Work to be completed: Turn the stretch of data from the line containing "You are a computer-use agent. Screen" through the line containing "Select the red-outlined" into a Markdown table with the columns Row and Line, omitting blank lines.

Records to use:
:::::

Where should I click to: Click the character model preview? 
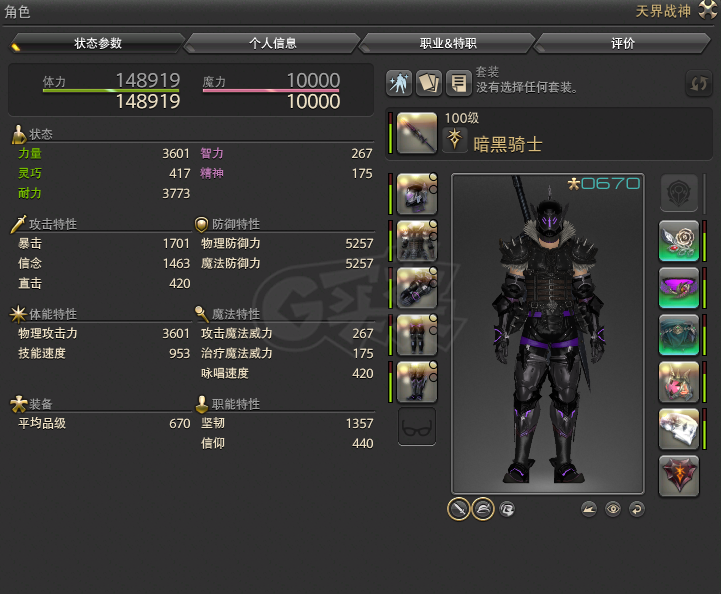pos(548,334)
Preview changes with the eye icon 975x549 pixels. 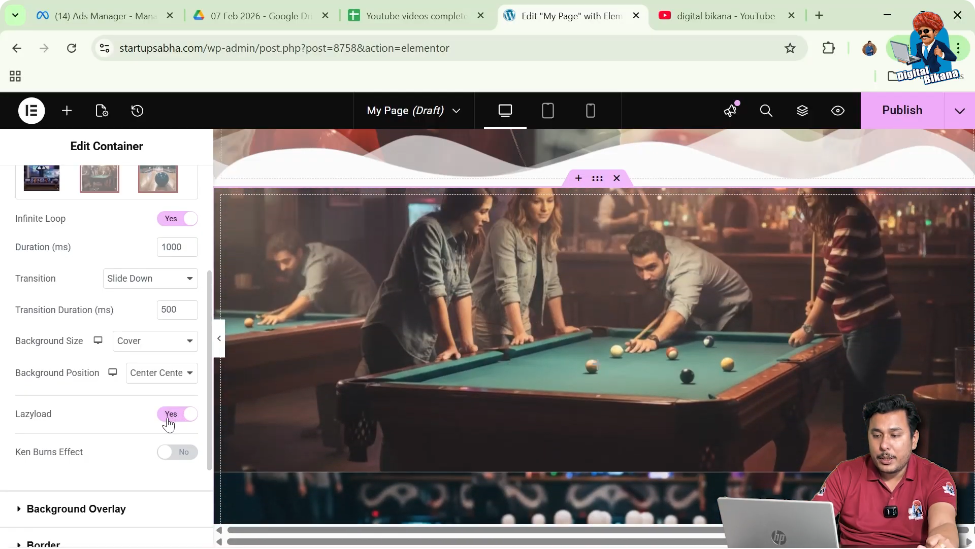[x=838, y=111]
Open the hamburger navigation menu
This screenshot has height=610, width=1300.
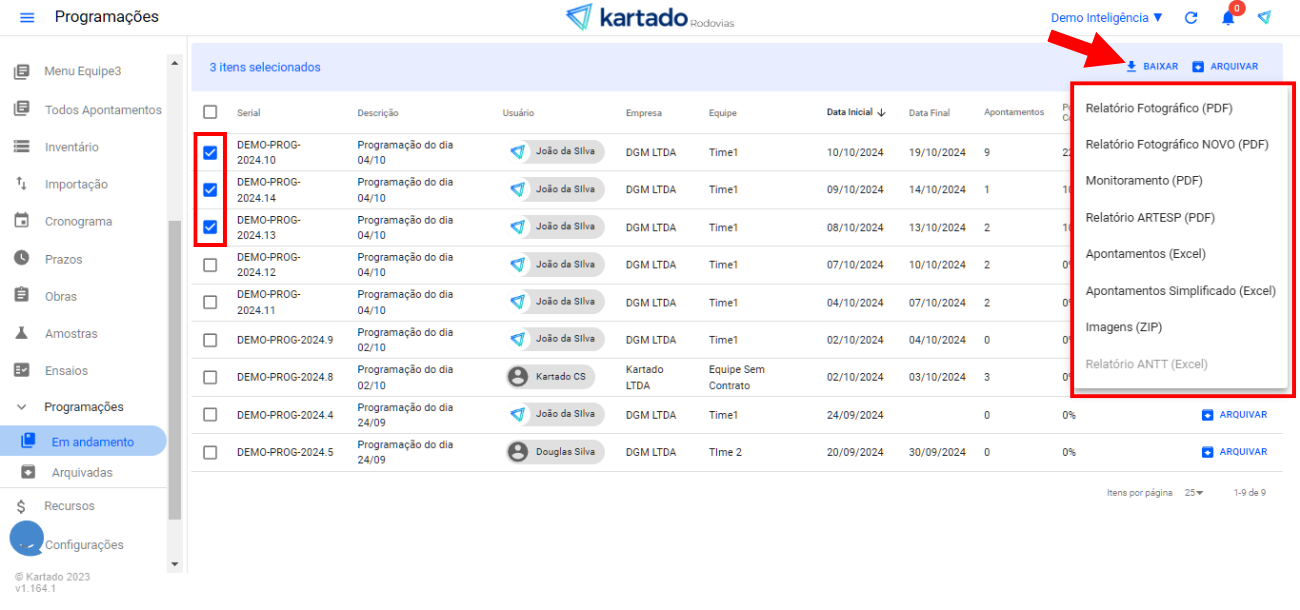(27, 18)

:::::

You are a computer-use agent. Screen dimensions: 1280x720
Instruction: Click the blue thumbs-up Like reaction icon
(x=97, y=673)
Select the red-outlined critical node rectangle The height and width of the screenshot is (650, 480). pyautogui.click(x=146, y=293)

:::::

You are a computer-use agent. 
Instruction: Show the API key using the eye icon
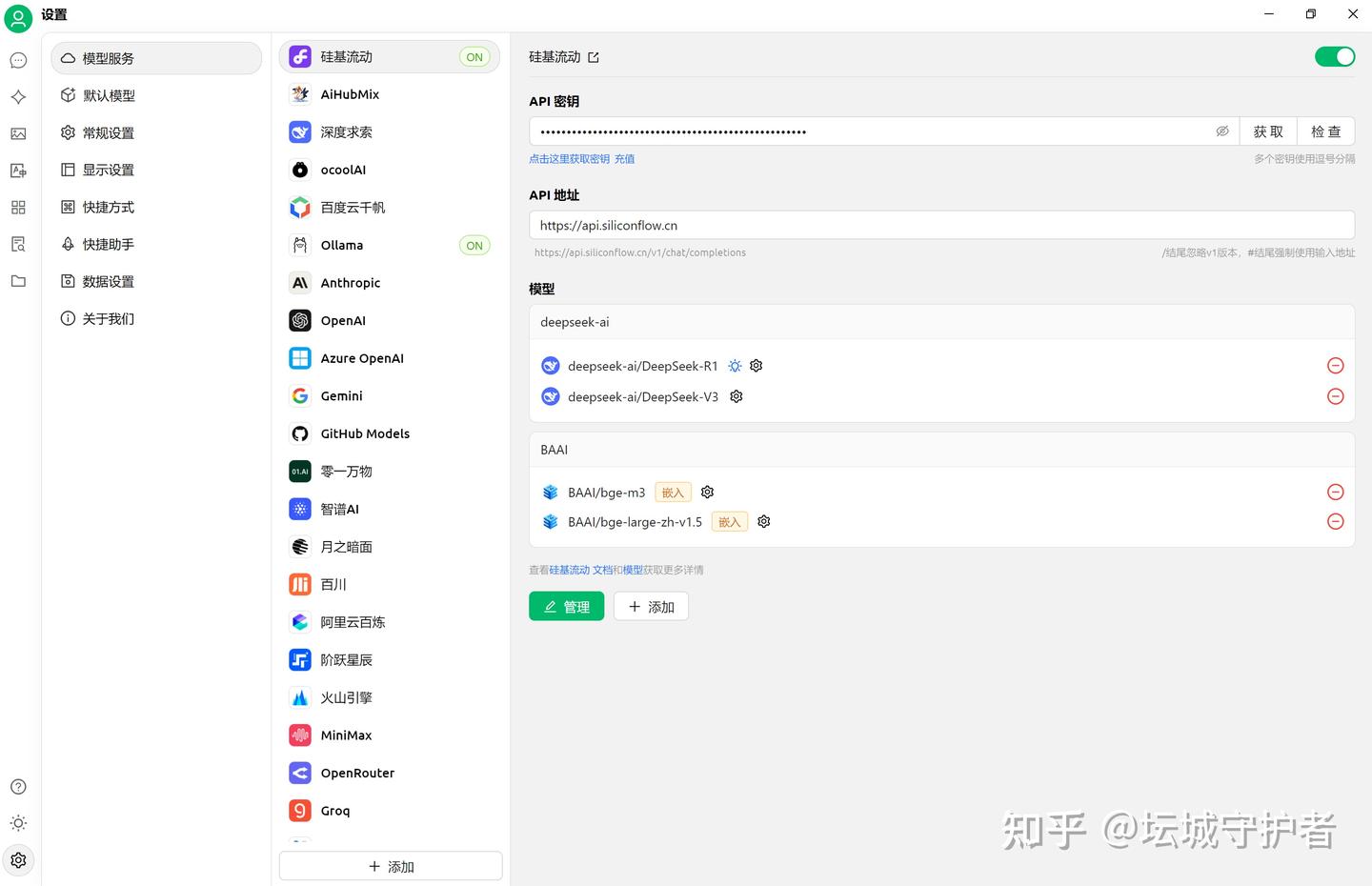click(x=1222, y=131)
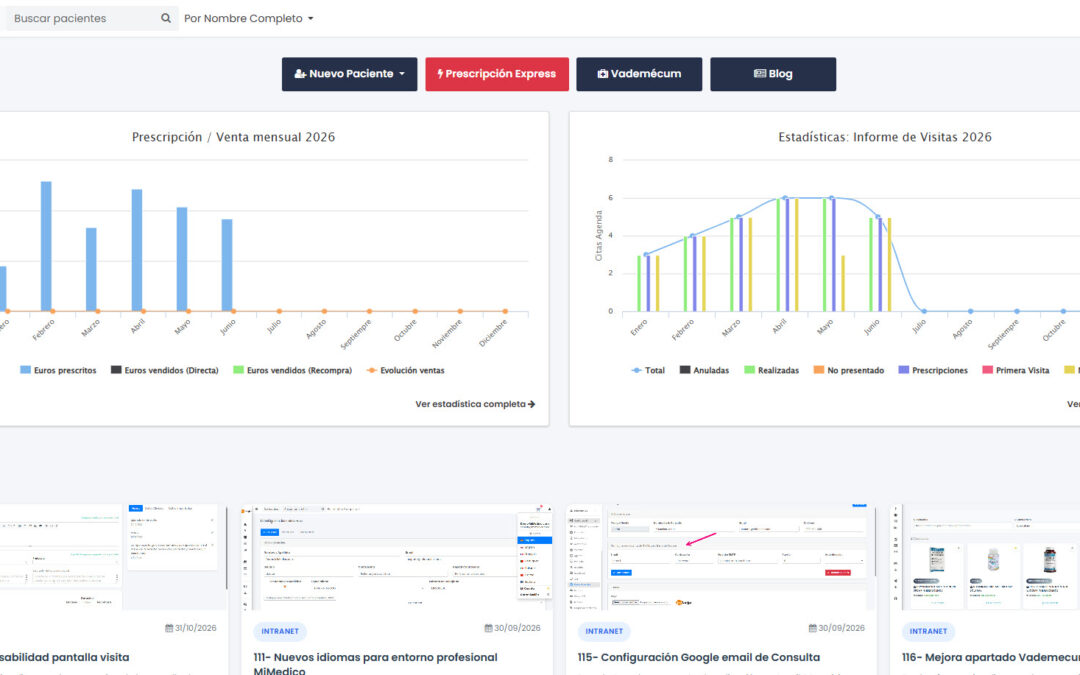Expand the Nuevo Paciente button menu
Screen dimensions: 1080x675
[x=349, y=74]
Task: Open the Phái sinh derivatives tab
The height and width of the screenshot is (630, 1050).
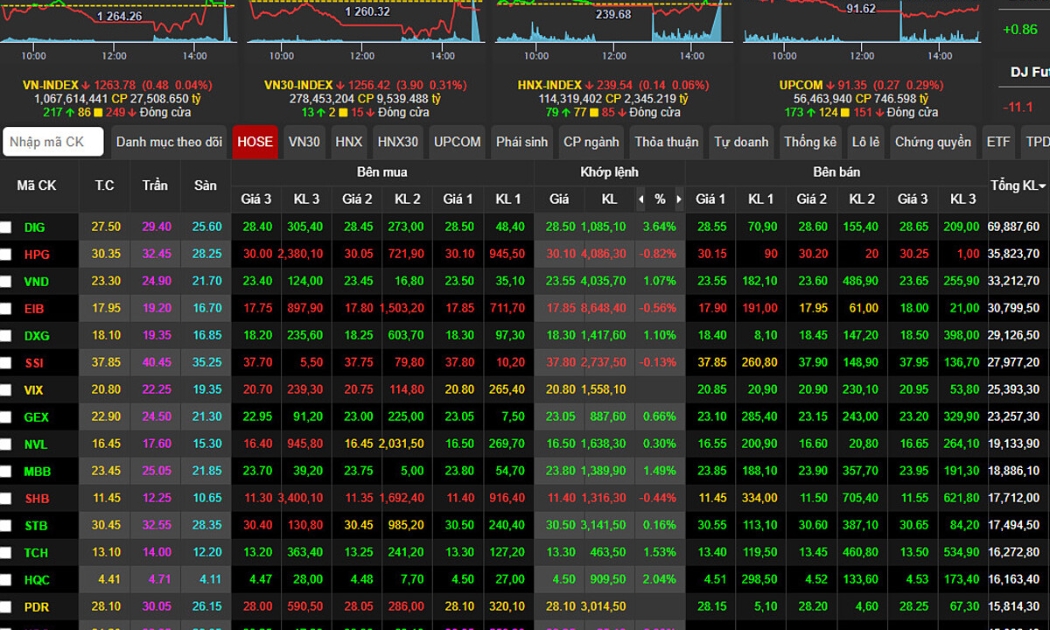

:::::

Solved problem:
| Row | Line |
|---|---|
| 1 | You are a computer-use agent. Screen dimensions: 1280x720 |
| 2 | Instruction: Click the blue thumbs-up Like reaction icon |
| 3 | (x=97, y=673) |
| 4 | Select the red-outlined critical node rectangle The height and width of the screenshot is (650, 480). pyautogui.click(x=146, y=293) |